In quest'istante crebbe il riconoscimento verso Sancio, il quale s'apprestava ad affrontare rischi d'ogni genere, sino alla derisione, mentre s'accompagnava ad un esperimento che andava esattamente in senso contrario di quello che appariva: reciproca azione per uscire dalla solitudine, non per ritrovarcisi, come molti hanno pensato fino ad ora.
E quanto questa lettura abbia determinato il giudizio verso l'opera di don Chisciotte, sempre visto come "il pazzo che lotta contro i mulini a vento", senza tener conto che i mulini a vento questa volta erano un minuscolo specchietto mentre l'esempio gigante era la volontà dell'azione, "senza se e senza ma", in altre parole, a qualunque costo, riconoscendo l'azione come unico elemento che libera, che permette l'incontro, le relazioni, che rompe la mortale gabbia della solitudine, quella che porta speditamente e senza salvezza alla vera pazzia.

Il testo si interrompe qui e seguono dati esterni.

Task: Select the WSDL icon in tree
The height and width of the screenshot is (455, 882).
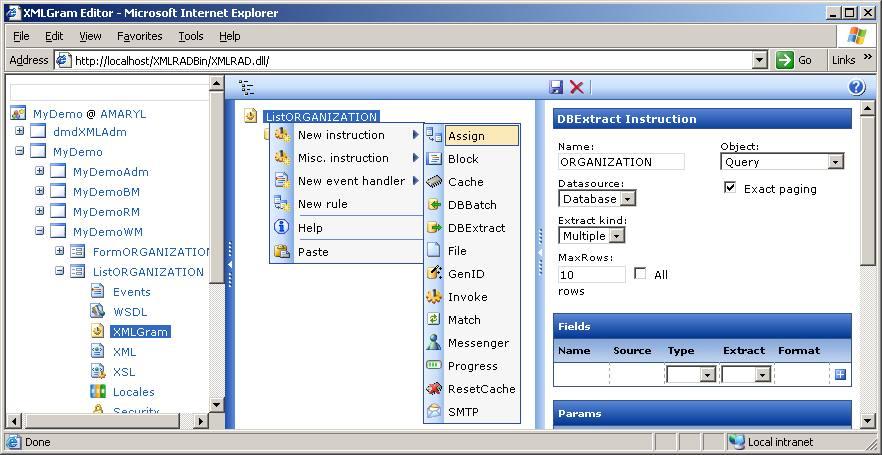Action: click(98, 312)
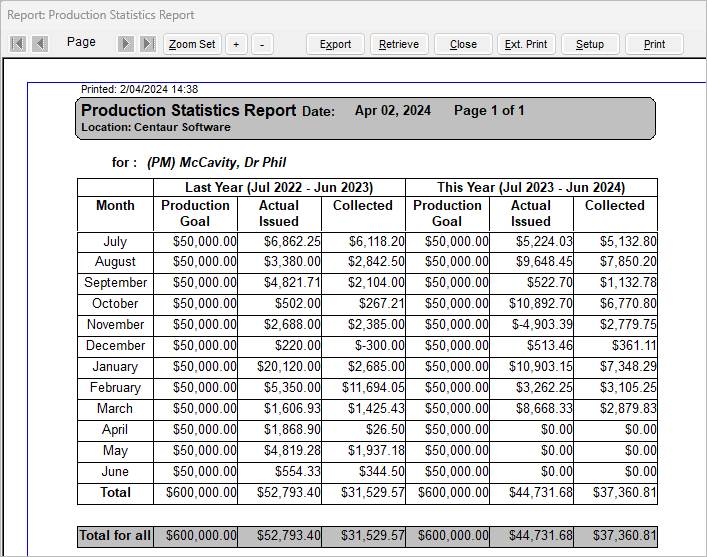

Dulcinea era la meta: per arrivarci occorreva passare attraverso un continuo movimento in avanti, passando da un episodio, da un fatto all'altro, anche laddove occorreva affrontare insidie e promesse di ricchezze.
A tutto questo sarebbe stato capace di rispondere con coerenza? Dritto alla meta con più pericoli ma anche con meno riconoscimenti, disposti perfino al sentirsi deriso dagli adulti, non dai bambini, dai sani e non dai pazzi, che sanno vedere oltre l'apparire.
Quando Ulisse decise di partire non si curò di altri e cominciò la sua navigazione, occorreva farlo.
Gli dei apparentemente si misero contro, ma, invece lo aiutarono stimolandone il coraggio, cogliendone il dubbio per farlo maturare sino a portarlo alla soglia del tradimento, e solo attraverso questo percorso che si poteva e si può raggiungere la vera meta, quella della ragione, del segno e del senso.
Seppe alla fine vincere la sua battaglia perché aveva ben chiara quella meta, cadde ripetutamente, ma, proprio per questo e solo grazie ad essa seppe sempre rialzarsi e quindi ogni volta proseguire.
Noi non apparterremo né agli uni, né agli altri, questo ripeteva quella sera don Chisciotte al convinto Sancio che, col bicchiere in mano, salutava la notte non per cercare consiglio, oramai aveva deciso di seguire il suo "padrone" perché aveva capito che alla fine vi sarebbe stata la vita e non la morte.
Il bicchiere di vino degustato era l'estremo bisogno di centellinare e assaporare quel prossimo futuro che l'aspettava.
Sancio, inoltre, consapevole del ruolo e del merito aveva accettato la propria parte, anzi estasiato voleva allungare il tempo dell'inizio, voleva degustare ogni attimo a venire.
Ricordiamo i versi del poeta Hikmet: "Lo so, quando si è presi da questa passione e il cuore ha un peso rispettabile non c'è niente da fare, don Chisciotte, niente da fare. È necessario combattere contro i mulini a vento".
Ecco che era arrivata l'ora di alzarsi e ancora non erano andati a letto, si guardarono con occhi sapienti e complici, si dissero che era l'ora di partire, non era solo il dovere a spingerli a questo, ma la libera, consapevole e reciproca convinzione di ruolo e di appartenenza.
Poi entrambi, come in accordo, si calarono nella notte, nell'arcobaleno della fantasia e del desiderio... e lì cominciò l'avventura:
"In un borgo della Mancia, che non voglio ricordarmi come si chiama, viveva un nobiluomo di quelli che hanno e lancia nella rastrelliera e un vecchio scudo...".